The task saturation argument is stronger because it’s agnostic to the AGI timeline. When you’re building a company, you’re typically building for a specific use case. That means you’re operating in the saturation regime, not the model scale-up regime. Even if frontier models continue improving rapidly and the AI-2027 timeline plays out, the task your company is built around has a capability threshold beyond which additional model intelligence doesn’t matter.
And once you’re in the saturation regime, the only dimension of competition that matters is cost. Open source wins on cost, systematically and structurally, because open-source economics allow for lower margins and broader distribution.

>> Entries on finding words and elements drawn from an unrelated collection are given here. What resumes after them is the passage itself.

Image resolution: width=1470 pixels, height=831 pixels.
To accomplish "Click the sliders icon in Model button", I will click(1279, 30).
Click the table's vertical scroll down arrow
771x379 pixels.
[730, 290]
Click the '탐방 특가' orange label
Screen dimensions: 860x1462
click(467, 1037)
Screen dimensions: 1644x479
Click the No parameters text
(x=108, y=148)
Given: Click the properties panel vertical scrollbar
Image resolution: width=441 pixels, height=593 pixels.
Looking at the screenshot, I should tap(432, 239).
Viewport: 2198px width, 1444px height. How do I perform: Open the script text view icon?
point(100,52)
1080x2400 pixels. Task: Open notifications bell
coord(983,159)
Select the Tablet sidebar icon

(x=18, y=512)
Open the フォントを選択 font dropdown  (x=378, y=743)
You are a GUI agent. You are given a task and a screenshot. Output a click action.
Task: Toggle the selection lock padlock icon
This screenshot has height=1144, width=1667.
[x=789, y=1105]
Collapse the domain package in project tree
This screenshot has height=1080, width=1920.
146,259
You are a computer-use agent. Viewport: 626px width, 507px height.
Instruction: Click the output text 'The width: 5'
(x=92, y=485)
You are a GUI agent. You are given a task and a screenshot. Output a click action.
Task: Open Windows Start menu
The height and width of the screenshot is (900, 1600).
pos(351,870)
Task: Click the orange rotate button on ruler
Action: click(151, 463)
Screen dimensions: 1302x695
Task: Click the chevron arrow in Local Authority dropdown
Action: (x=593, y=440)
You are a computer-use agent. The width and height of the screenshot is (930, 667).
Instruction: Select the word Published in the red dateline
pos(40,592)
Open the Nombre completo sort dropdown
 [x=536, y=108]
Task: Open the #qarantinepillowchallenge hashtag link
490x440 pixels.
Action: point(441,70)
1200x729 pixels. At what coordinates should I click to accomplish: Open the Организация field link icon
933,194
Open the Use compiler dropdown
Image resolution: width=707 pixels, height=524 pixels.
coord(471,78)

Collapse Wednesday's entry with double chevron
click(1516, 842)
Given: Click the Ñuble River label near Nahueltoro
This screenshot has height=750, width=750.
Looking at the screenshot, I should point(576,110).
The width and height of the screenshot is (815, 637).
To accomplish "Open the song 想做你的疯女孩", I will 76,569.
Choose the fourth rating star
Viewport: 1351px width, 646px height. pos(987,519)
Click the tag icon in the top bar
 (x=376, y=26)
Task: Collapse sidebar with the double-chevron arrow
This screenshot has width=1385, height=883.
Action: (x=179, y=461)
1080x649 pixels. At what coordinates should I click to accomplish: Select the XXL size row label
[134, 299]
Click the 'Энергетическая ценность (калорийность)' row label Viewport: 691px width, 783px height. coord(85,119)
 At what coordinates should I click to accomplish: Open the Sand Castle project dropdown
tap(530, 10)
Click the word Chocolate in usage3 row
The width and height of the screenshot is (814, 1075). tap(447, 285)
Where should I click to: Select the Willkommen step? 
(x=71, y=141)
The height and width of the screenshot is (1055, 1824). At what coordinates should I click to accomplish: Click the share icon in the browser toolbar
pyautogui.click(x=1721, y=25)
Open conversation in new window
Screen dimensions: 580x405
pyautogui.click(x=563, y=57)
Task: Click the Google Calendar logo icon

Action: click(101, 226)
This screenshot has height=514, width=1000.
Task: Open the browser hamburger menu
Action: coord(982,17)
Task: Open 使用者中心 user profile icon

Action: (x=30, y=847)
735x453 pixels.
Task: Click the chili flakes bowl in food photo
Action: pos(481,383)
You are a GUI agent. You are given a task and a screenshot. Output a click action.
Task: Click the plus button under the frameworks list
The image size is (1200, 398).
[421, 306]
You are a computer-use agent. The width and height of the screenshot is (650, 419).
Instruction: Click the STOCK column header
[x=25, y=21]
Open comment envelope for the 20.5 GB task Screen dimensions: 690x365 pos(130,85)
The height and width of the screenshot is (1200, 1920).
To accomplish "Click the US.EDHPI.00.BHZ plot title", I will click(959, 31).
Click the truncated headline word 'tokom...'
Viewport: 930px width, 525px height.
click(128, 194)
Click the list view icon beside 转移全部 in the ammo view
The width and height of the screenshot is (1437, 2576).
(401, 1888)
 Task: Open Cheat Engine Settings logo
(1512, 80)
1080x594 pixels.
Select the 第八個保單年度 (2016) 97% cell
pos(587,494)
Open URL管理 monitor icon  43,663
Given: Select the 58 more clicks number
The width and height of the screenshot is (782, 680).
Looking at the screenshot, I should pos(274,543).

The practical takeaway for company builders is this: bias toward open source, and do so for cost reasons rather than capability bets.
If you’re building an AI-native product, ask yourself: what capability threshold does my use case actually require? Chances are, that threshold is either already achieved by current open-source models or will be within 6-12 months of a closed-source model first reaching it. Build your infrastructure and workflows around the assumption that you’ll be running on open-source models, even if you start with closed-source APIs for speed to market.
The benchmark that matters isn’t “which model is smartest.” It’s “which model solves my task cheaply enough.” And open source is destined to systematically win that competition through relentless cost deflation.